Page excerpt:
# Goodbye 6 Month Old Stihl MS290



## quads (Jan 31, 2011)

6 months ago when I was shopping for a new saw, what I really wanted was a new 026 like the two old ones I bought used many, many years ago for $50.  The day I went to the Stihl dealer he was out of the MS260, price of $500.  I went with the MS290 instead, at $350.

I wanted .325 chain on the new MS290 since I already had all that stuff with my old 026 saws, but the dealer did not have the proper sprocket, could order it.  The new MS290 came with 3/8 chain so I stuck with what was already on it and what he stocked for it.

I liked the 290.  It started good, ran the same way everyday, didn't die when I set the saw down etc. unlike my old worn out 026's.  But, the 290 was heavier, did not rev as high, didn't cut as fast, and the 3/8 chain always seemed like it took a little bit bigger bite than the 290 could handle.  I always felt that it would have been better with the narrower/smaller chain on it.  Looking at the horsepower ratings on Stihl's web site indicated to me that the MS260 and the MS290 would perform identically, except with the added weight of the 290.  I was mistaken.  Did not realize how much slower the 290 turns to make that horsepower, which equals a slower moving chain.

Found out the other day that the MS260 is being phased out for a newer MS261 which runs much leaner etc.  I'm not too sure I like the idea of the saw using less gas but producing the same amount of power, 10% less may be believable, but 50%?  Just doesn't sound right to me.  I want a saw identical to my old 026's because that's what I'm happy with.

Saturday morning I sold my 290 to a friend that always wanted a Stihl saw, for $175.  I had two new chains with it, a new 18 inch bar, and a new clutch bell assembly with removable sprocket which I also sold with the saw for an additional $100, a total of $275.  I then took that $275 and immediately went to the dealer (and for an additional $225) bought the saw I really wanted in the first place, an MS260 PRO with .325 chain.  (not the 261)

Dataset excerpt
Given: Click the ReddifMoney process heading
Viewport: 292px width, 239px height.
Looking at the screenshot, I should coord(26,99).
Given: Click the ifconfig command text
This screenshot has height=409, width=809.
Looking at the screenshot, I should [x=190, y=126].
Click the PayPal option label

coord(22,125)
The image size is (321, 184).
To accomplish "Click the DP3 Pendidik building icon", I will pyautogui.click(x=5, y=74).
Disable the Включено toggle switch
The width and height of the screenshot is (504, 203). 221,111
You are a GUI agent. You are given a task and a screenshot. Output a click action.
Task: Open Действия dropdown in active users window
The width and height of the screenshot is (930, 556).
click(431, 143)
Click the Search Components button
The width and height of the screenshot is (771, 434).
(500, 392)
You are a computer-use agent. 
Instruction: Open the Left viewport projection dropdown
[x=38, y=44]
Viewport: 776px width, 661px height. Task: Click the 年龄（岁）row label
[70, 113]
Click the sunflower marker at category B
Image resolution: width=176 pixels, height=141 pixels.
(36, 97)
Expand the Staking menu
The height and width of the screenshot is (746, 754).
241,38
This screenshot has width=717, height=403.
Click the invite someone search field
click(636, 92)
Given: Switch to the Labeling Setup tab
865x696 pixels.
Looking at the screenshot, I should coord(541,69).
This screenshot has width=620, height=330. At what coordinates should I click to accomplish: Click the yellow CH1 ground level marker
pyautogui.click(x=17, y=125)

To be done: Write out the Stihl saw post from "# Goodbye 6" to "instead, at $350.", swapping "MS290" for "MS250".

Answer below:
# Goodbye 6 Month Old Stihl MS250



## quads (Jan 31, 2011)

6 months ago when I was shopping for a new saw, what I really wanted was a new 026 like the two old ones I bought used many, many years ago for $50.  The day I went to the Stihl dealer he was out of the MS260, price of $500.  I went with the MS250 instead, at $350.